Artur Volkmann (Leipzig 1851 - 1941 Geislingen)
Entwurf von Hans von Marées (Leipzig 1851 - 1941 Geisingen)
Amazone, ihr Pferd tränkend, Rom 1898
Carrara Marmor, Hintergrund Blattgold, Breite 119 cm x Höhe 99 cm x Tiefe 15 cm
Signiert, datiert und bezeichnet unten rechts A. Volkmann. / Febr. 98. Roma
Provenienz:
Privatbesitz Basel
Literatur:
Waldemar von Wasielewski, Artur Volkmann: Eine Einführung in sein Werk, München und Leipzig 1908, S. 34
Franz Josef Neckenig, Das Problem der Form- und Inhaltsreduktion im künstlerischen Schaffen und theoretischen Denken deutscher Plastiker der Marées-Nachfolge - Adolf Hildebrand und Artur Volkmann, Diss., Berlin 1982, S. 274,
Anette Niethammer, Wie auf den Tag des Abendsonnenlicht: Hans von Marées' Meisterschüler Artur Volkmann (1851-1941), Nordhausen 2006, S. 271, FN 620
Artur Volkmann studierte ab 1870 an der Leipziger Akademie und wechselte nach einem Aufenthalt in Dresden zu dem Bildhauer Albert Wolff nach Berlin.
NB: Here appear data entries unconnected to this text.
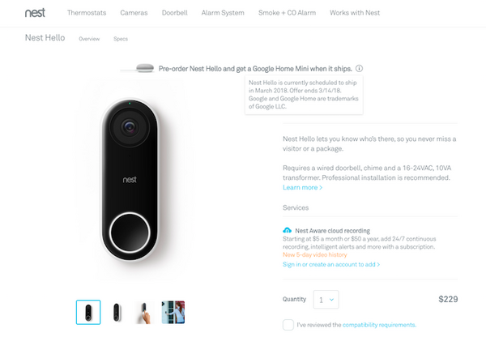Image resolution: width=486 pixels, height=337 pixels.
Task: Select the woman at door thumbnail
Action: click(x=173, y=312)
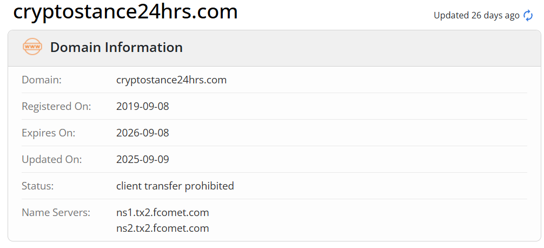The image size is (544, 248).
Task: Click the domain value in the Domain row
Action: 171,80
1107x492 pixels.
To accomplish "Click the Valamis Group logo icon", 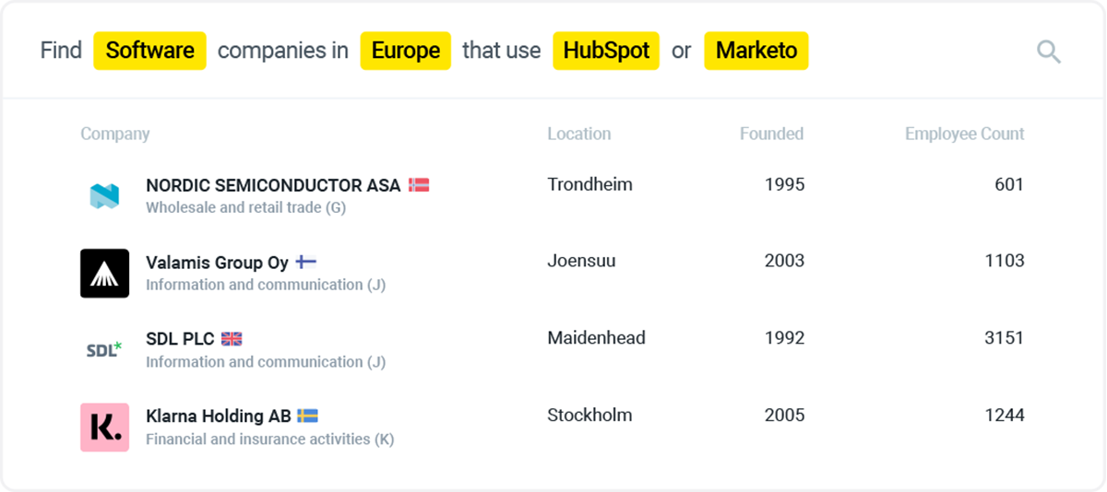I will (104, 273).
Im Anschluss erhielt er ein zweijähriges Stipendium nach Rom. Dort lernte er auch Konrad Fiedler kennen, einen der wichtigsten deutschsprachigen Kunsttheoretiker des 19. Jahrhunderts, der ihn auch als Mäzen unterstützen sollte. Durch ihn wurde er mit dem Bildhauer Adolf von Hildebrand und mit dem Maler Hans von Marées bekannt. Volkmann war von Marées fasziniert und arbeitete bis zu Marées Tod 1887[1] intensiv mit ihm zusammen. Beeinflusst von Fiedlers Überlegungen zum autonomen Kunstwerk fanden Marées und Volkmann in der klassischen Antike die Anregung zur adäquaten Umsetzung ihrer Anliegen: der Sehnsucht nach Arkadien und den Dramen menschlicher Existenz, Liebe, Konflikt und Tod. Ebenso wie Hildebrandt und Marées hatte sich Volkmann von der zeitgenössischen Salonmalerei distanziert und strebte die Idealisierung der plastischen Form nach dem Vorbild der Antike an. Ein Streben welches sich bis in die Moderne fortsetzt und im Werk Pablo Picassos und Max Beckmanns kulminiert.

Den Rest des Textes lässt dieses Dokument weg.